I added an entry to the troubleshooting page up on the wiki:
http://wiki.apache.org/hadoop/Hbase/Troubleshooting#A16
- Andy
________________________________
From: Ryan Rawson <[email protected]>
To: [email protected]
Sent: Tue, December 8, 2009 5:21:25 PM
Subject: Re: PrefixFilter performance question.
You want:
http://hadoop.apache.org/hbase/docs/r0.20.2/api/org/apache/hadoop/hbase/client/HTable.html#scannerCaching
The default is low because if a job takes too long processing, a
scanner can time out, which causes unhappy jobs/people/emails.
BTW I can read small rows out of a 19 node cluster at 7 million
rows/sec using a map-reduce program.
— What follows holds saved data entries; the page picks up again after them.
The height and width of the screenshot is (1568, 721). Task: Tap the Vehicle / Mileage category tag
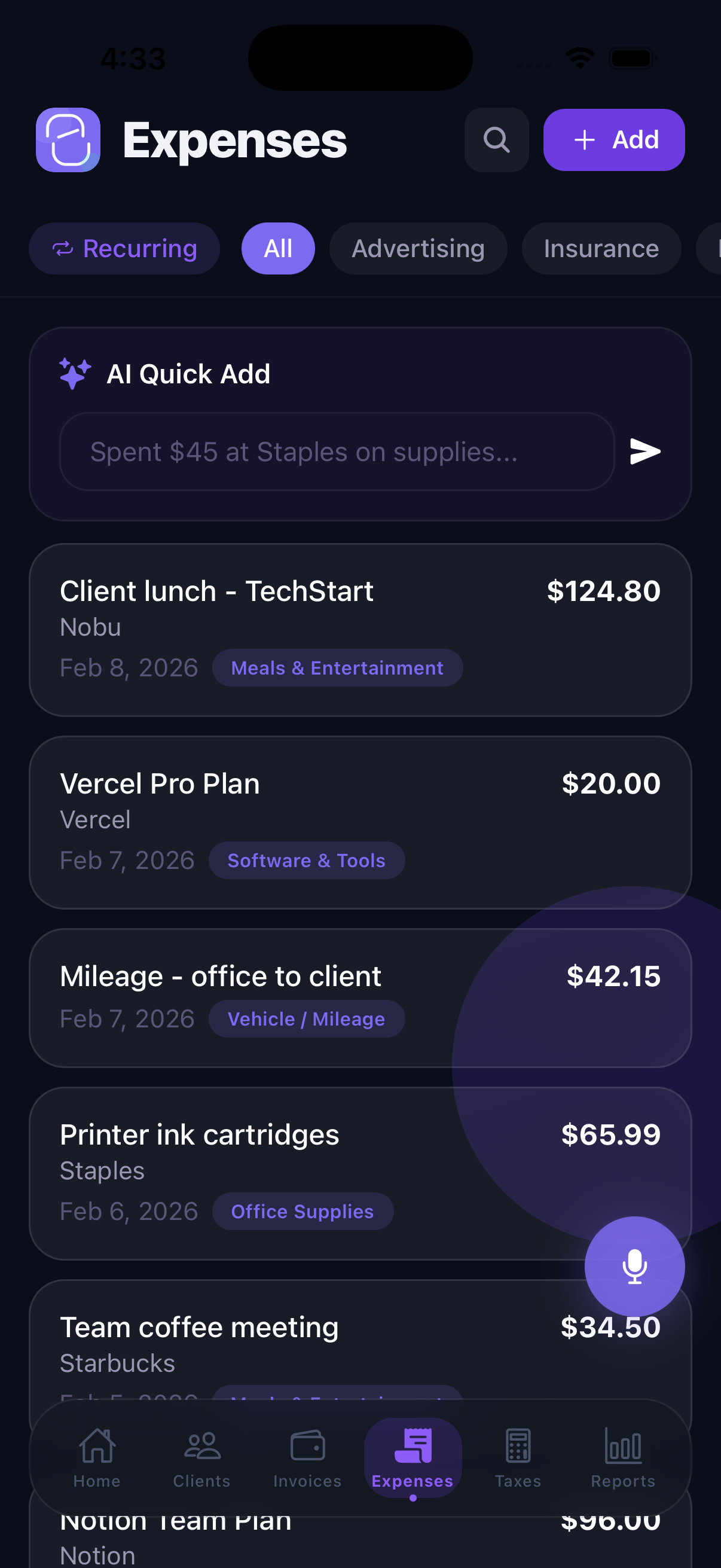coord(306,1018)
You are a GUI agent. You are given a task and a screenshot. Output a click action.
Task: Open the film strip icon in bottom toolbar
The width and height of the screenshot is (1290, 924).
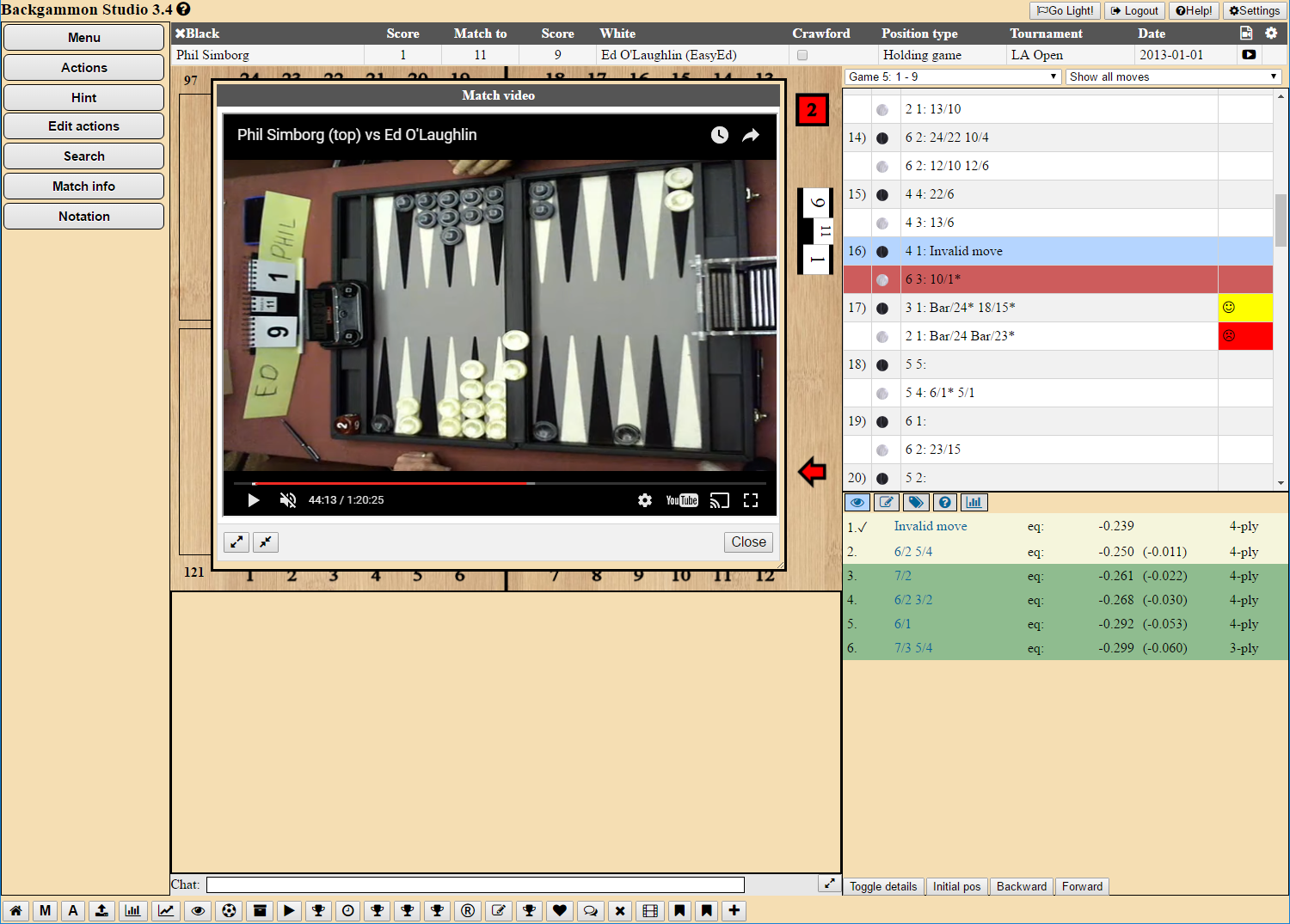point(650,910)
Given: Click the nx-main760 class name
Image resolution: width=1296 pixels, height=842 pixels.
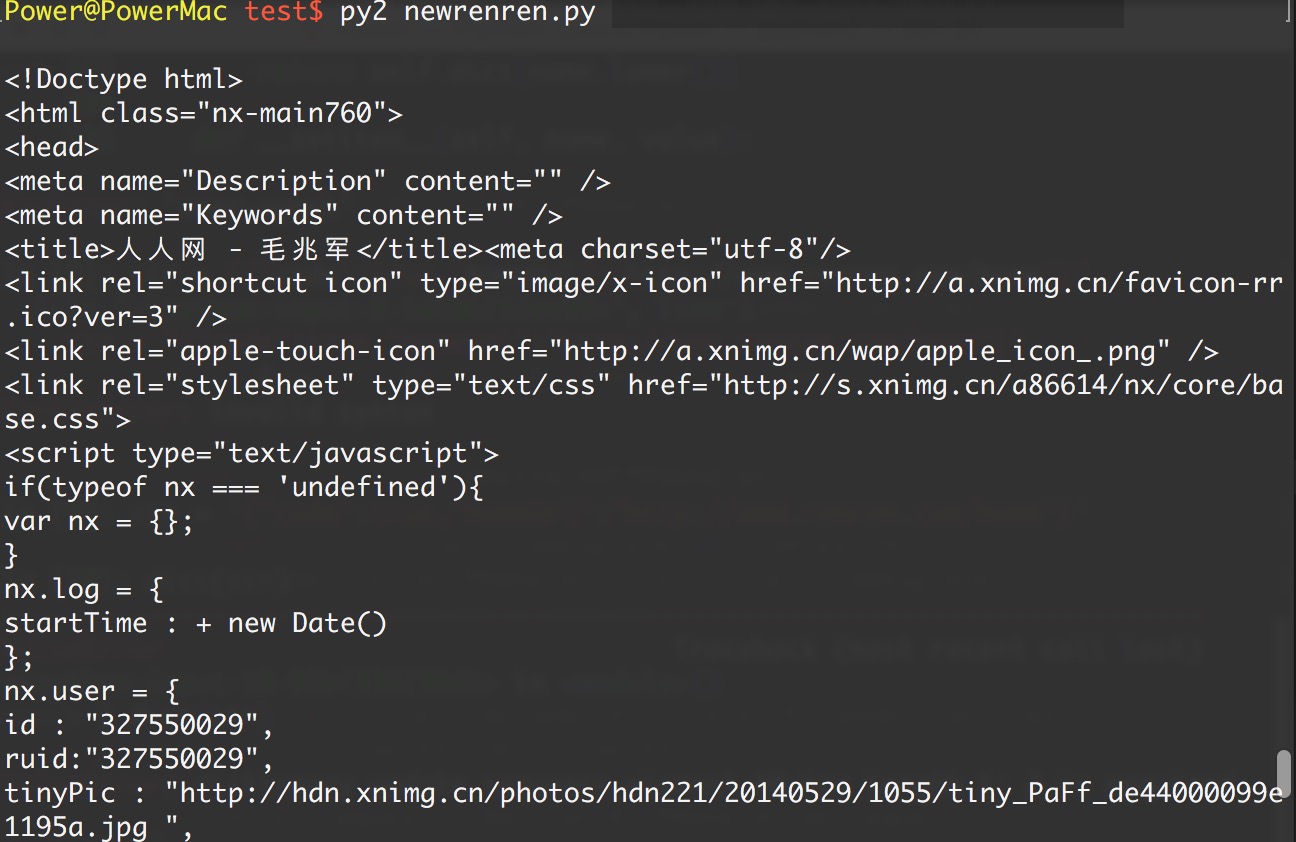Looking at the screenshot, I should [x=299, y=113].
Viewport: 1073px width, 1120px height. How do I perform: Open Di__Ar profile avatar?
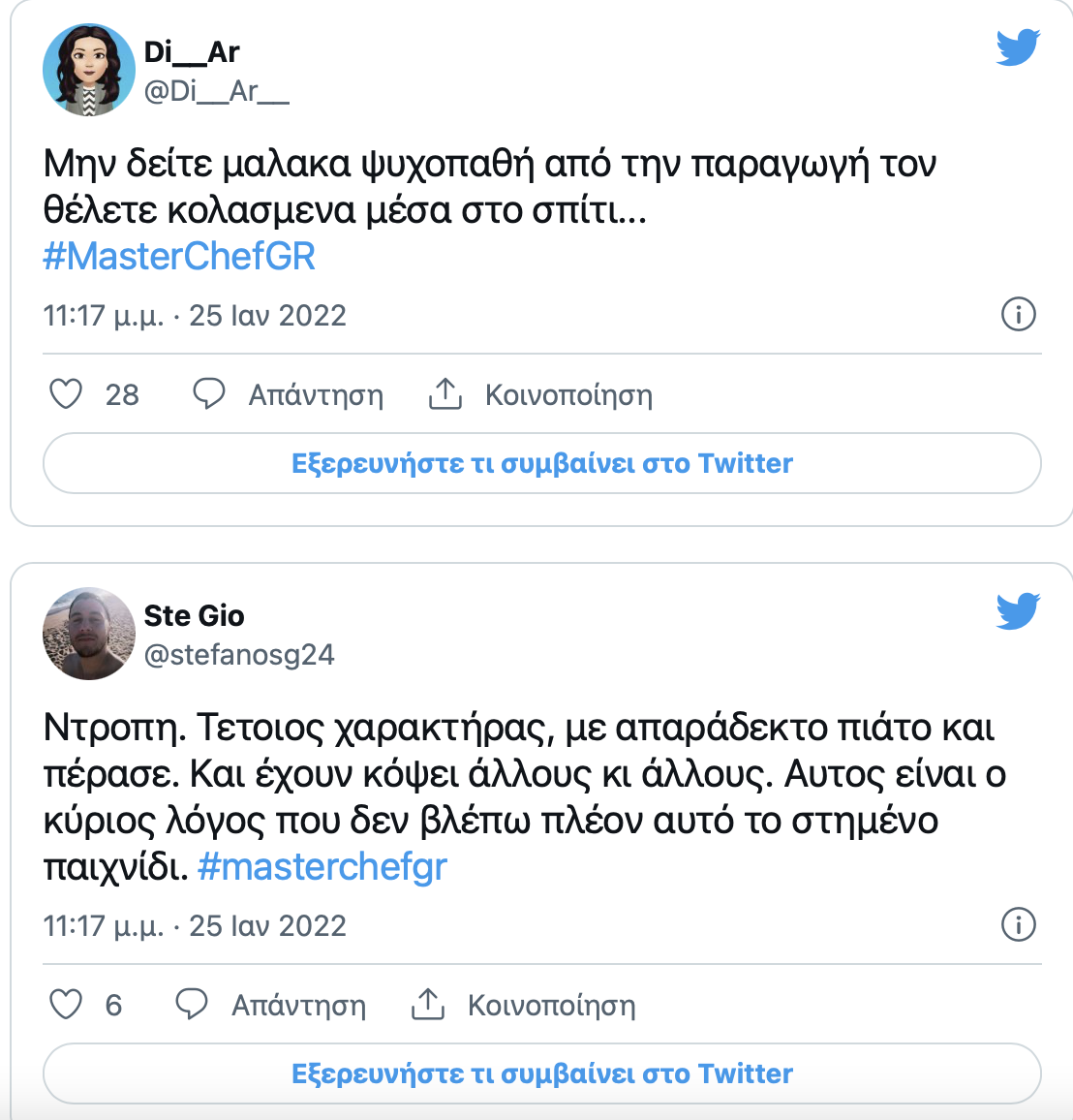(x=89, y=70)
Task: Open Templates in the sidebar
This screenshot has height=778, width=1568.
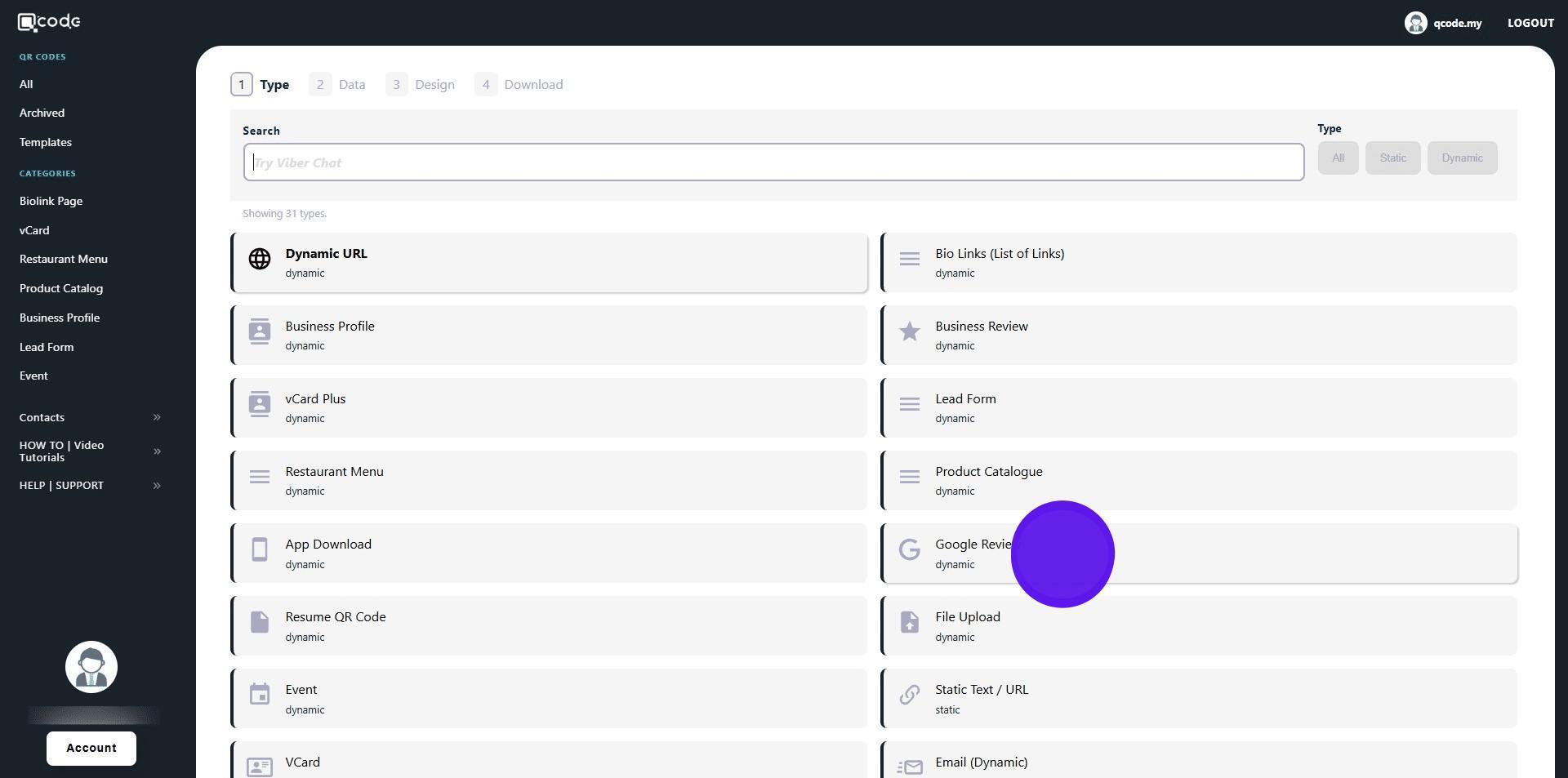Action: coord(46,142)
Any individual process is doing
40k+ rows/sec or so
-ryan
On Tue, Dec 8, 2009 at 12:25 PM, Edward Capriolo <[email protected]> wrote:
> Hey all,
>
> I have been doing some performance evaluation with mysql vs hbase.
>
> I have a table webtable
> {NAME => 'webdata', FAMILIES => [{NAME => 'anchor', COMPRESSION =>
> 'NONE', VERSIONS => '3', TTL => '2147483647', BLOCKSIZE => '65536',
> IN_MEMORY => 'false', BLOCKCACHE => 'true'}, {NAME => 'image',
> COMPRESSION => 'NONE', VERSIONS => '3', TTL => '2147483647', BLOCKSIZE
> => '65536', IN_MEMORY => 'false', BLOCKCACHE => 'true'}, {NAME =>
> 'raw_data', COMPRESSION => 'NONE', VERSIONS => '3', TTL =>
> '2147483647', BLOCKSIZE => '65536', IN_MEMORY => 'false', BLOCKCACHE
> => 'true'}]}
>
> I have a normalized version in mysql. I currently have loaded
>
> nyhadoopdev6:60030 1260289750689 requests=4, regions=3, usedHeap=99,
> maxHeap=997
> nyhadoopdev7:60030 1260289862481 requests=0, regions=2, usedHeap=181,
> maxHeap=997
> nyhadoopdev8:60030 1260289909059 requests=0, regions=2, usedHeap=395,
> maxHeap=997
>
> This is a snippet here.
>
> if (mysql) {
> try {
> PreparedStatement ps = conn.prepareStatement("SELECT * FROM
> page WHERE page LIKE (?)");
> ps.setString(1,"http://www.s%");
> ResultSet rs = ps.executeQuery();
> while (rs.next() ){
> sPageCount++;
> }
> rs.close();
> ps.close();
> } catch (SQLException ex) {System.out.println(ex); System.exit(1); }
> }
>
> if (hbase) {
> Scan s = new Scan();
> //s.setCacheBlocks(true);
> s.setFilter( new PrefixFilter(Bytes.toBytes("http://www.s") ) );
> ResultScanner scanner = table.getScanner(s);
> try {
> for (Result rr:scanner){
> sPageCount++;
> }
> } finally {
> scanner.close();
> }
>
> }
>
> I am seeing about .3 MS from mysql and 20. second performance from
> Hbase. I have read some tuning docs but most seem geared for insertion
> speed, not search speed. I would think this would be a
> Bread-and-butter search for hbase since the row keys are naturally
> sorted lexicographically. I am not running a giant setup here, 3
> nodes, 2x replication, but I would think that it is almost a non
> factor here since these data is fairly small. Hints ?
>